Comment: One commenter stated that while both the current and the proposed §159.103 require a subpoena to be served by delivering a copy to the witness, the manner of delivery is not defined. Because the acceptable forms for service are not clearly defined, there is some inconsistency among ALJs when ruling on objections to the service of subpoenas, particularly with respect to service by email. The commenter proposed consideration of a rule that provides more guidance on what classifies as acceptable forms of service. The commenter cited article 24.04 of the Texas Code of Criminal Procedure as an example, and suggested that the incorporation of a rule allowing electronic service with acknowledgement of receipt would be consistent with the other technology related amendments to SOAH's rules.

The commenter also expressed specific concerns about the proposed §159.103(c)(2). Subsection (c)(2) relates to the service of subpoenas when a witness is a peace officer. The proposed rule would have required peace officers to be served through their law enforcement agency as the primary method of service, rather than as accepted form of alternative service. The commenter expressed concern about a general lack of established local law enforcement policies addressing the alternative service of ALR subpoenas, and how some law enforcement agencies actively discourage the service of ALR subpoenas to their peace officers. The commenter expressed concern that the proposed rule could make the service of ALR subpoenas to peace officers more difficult.
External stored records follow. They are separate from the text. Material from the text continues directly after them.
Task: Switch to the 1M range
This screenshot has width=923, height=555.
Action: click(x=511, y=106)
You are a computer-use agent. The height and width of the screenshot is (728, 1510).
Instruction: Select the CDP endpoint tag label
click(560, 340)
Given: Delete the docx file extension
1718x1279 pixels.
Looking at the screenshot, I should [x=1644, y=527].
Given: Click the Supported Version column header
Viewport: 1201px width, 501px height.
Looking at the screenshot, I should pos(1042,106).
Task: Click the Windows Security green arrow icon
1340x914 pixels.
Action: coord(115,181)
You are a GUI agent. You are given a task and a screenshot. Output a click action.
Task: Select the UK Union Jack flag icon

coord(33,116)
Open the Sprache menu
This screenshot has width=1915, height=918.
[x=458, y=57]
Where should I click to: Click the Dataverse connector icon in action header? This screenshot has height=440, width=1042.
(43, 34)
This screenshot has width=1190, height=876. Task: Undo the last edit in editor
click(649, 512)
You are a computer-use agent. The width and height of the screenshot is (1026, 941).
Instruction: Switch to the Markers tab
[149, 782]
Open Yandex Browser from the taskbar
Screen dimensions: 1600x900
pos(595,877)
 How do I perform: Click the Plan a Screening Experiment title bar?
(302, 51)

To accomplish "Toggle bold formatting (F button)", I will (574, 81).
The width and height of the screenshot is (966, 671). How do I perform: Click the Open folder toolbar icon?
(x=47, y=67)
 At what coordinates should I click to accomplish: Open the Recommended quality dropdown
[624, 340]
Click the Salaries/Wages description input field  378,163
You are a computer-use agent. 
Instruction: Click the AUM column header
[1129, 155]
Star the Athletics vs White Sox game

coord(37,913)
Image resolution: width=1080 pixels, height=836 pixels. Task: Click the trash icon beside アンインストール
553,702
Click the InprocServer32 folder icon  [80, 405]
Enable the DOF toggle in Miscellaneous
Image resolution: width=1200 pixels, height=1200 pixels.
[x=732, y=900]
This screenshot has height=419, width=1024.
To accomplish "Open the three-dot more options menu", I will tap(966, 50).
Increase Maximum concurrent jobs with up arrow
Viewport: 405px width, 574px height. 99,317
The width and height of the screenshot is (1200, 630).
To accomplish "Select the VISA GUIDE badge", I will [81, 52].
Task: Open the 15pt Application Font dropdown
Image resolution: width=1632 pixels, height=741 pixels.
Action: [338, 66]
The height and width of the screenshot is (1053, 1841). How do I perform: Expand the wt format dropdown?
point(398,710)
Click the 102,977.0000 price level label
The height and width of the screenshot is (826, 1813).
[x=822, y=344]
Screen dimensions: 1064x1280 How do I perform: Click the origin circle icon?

Response: SOAH generally agrees with each of these comments to §159.103. To better clarify the acceptable forms of serving an ALR subpoena, SOAH has modified §159.103(c) for adoption to describe several acceptable methods of service with particularity. The modified rule will also expressly allow electronic service of a subpoena (e.g., by email) if accompanied by an acknowledgement of receipt. SOAH also recognizes how the preferences and practices of law enforcement regarding the service of subpoenas to peace officers may vary widely on a statewide basis. As a result, the rule is modified to retain SOAH's current practice of allowing peace officers to be subpoenaed through their employing law enforcement agency as an acceptable form of alternative service, rather than as the primary method of service. Finally, §159.103(d) concerning the return of service is modified to specify the type of information required to show proof of delivery depending on which of the approved methods of service in §159.103(c) is used.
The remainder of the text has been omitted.